Once upon a time, when the industry had a good decade or two of actual user experience on graphical user interfaces, a set of good design rules were established. Most operating system development companies even had their guidelines for developers on how to create a standardized GUI for their programs so as to make them as easy and intuitive to use as possible.

These are mostly small things, but they are important. For example, if a program has a menu (as most graphical programs do), it should always be located in the same place in all programs (at the top, below the title bar) and there are certain menus that should always have the same name (such as "File" and "Edit") and contain the same basic set of commands (such as "Open" and "Save"). If a menu element does an immediate action, it should be named without any punctuation (eg, "Save"), but if it does not immediately do something but instead opens a dialog where more options can be specified, its name should use an ellipsis (eg. "Save as...") Dialogs should always have a certain set of buttons named in a certain way (and, in general, they should always have a button to cancel the action.)

And so on and so forth.

The purpose of all these rules and guidelines is to unify all programs, make them use a standardized format and layout for common tasks, and thus make it as easy as possible for users to learn to use a new program. Also, the rules are intended to make it easy and intuitive to know what something does (for example, as mentioned, if a menu element does not immediately perform an action but opens a dialog, and hence it's "safe" to select it without the danger of it doing any modifications, its name will have an ellipsis in it. This is an intuitive and standard way of knowing this, with a very small formatting guideline that might feel insignificant in a completely different context. It's all these small things that make a good GUI a good GUI.)

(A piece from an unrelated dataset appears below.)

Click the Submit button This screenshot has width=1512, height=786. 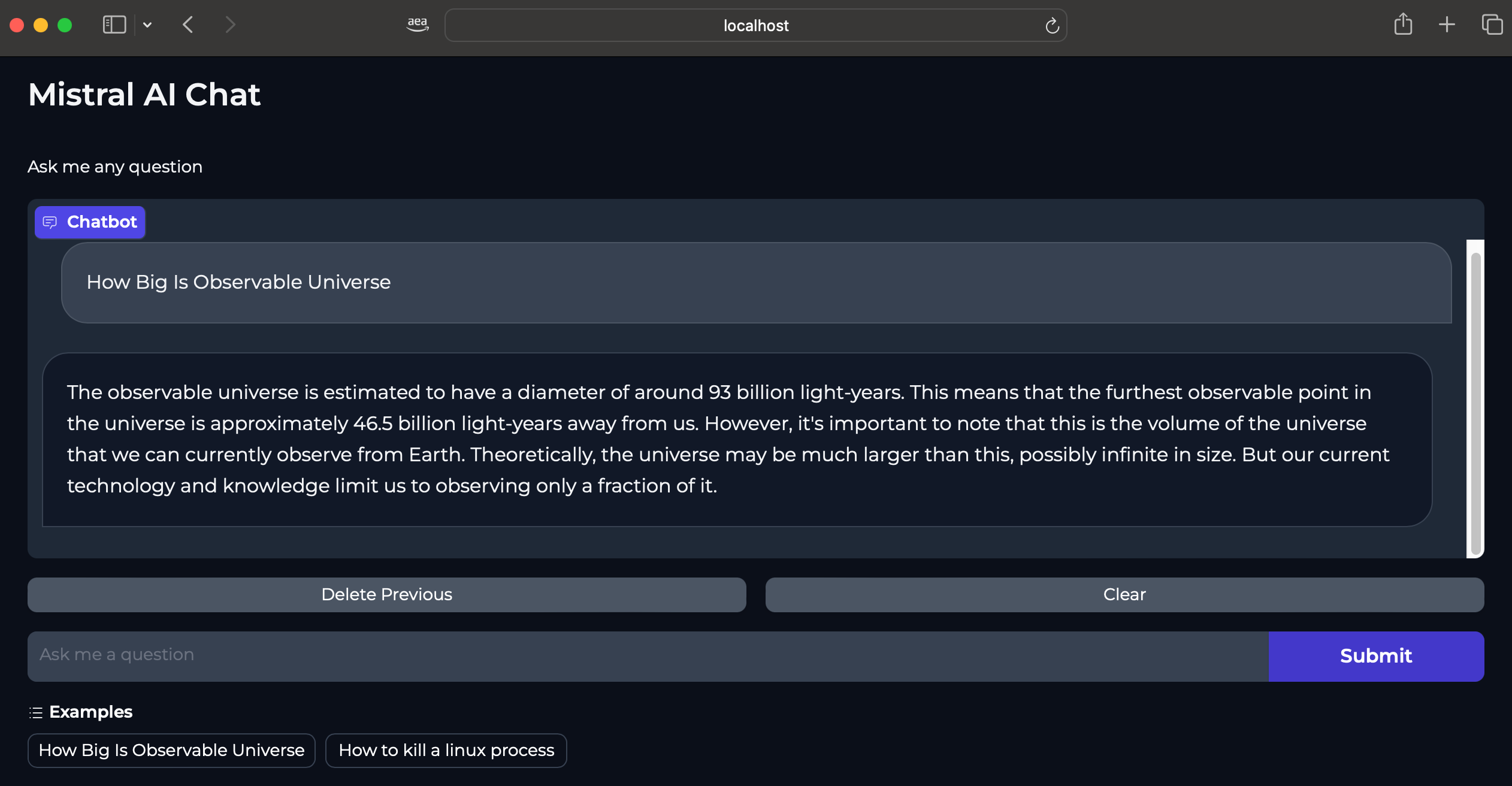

There are also many guidelines and principles on how to design a good GUI on a higher level. An example of such a principle is "if you feel the need to add a text label explaining the usage of some GUI element, you are probably doing something wrong". The usage of GUI elements should be, in general, intuitive and easy to understand without textual explanations.

Other useful guidelines include things like what color schemes to use in the application. These are often aimed at making the application easy to use for beginners and people with disabilities (such as poor eyesight.) For example, making gray text on slightly grayer background can be a bad idea because people with poor eyesight may have difficult time reading it. (The ability to distinguish between low contrast elements is often poorer with old people.)

Whatever your opinion might be of Microsoft, Windows 3.x was actually pretty decent in terms of GUI design. All standard window and dialog elements were clear, consistent, and easy to understand and use, and if a program closely followed the standard guidelines of Windows GUI design, it was significantly easier to learn and use than a program that deviated from it.

Lately, however, it seems that many companies are completely ignoring these useful guidelines, and aiming for something that they seemingly think "looks cool" rather than is usable.

A very common trend seems to be to hide things from the user by default. This trend probably started around Windows 95. While Windows 3.x always showed file names in full, at some point newer Windowses started hiding file name extensions by default. In fact, they started hiding almost everything by default: You only got a name (without extension) and a program icon.

That's right: A program icon. Not an icon representing the file type, but the icon of a program (the program that would open it.) This means that if you had two files with the same name but with different extensions (like for example "image.jpg" and "image.gif"), both of which were opened with the same program, they would be completely identical in the file browser. Not visual distinction whatsoever. It's impossible to tell them apart without doing some additional operations to find out. This is most certainly not good GUI design.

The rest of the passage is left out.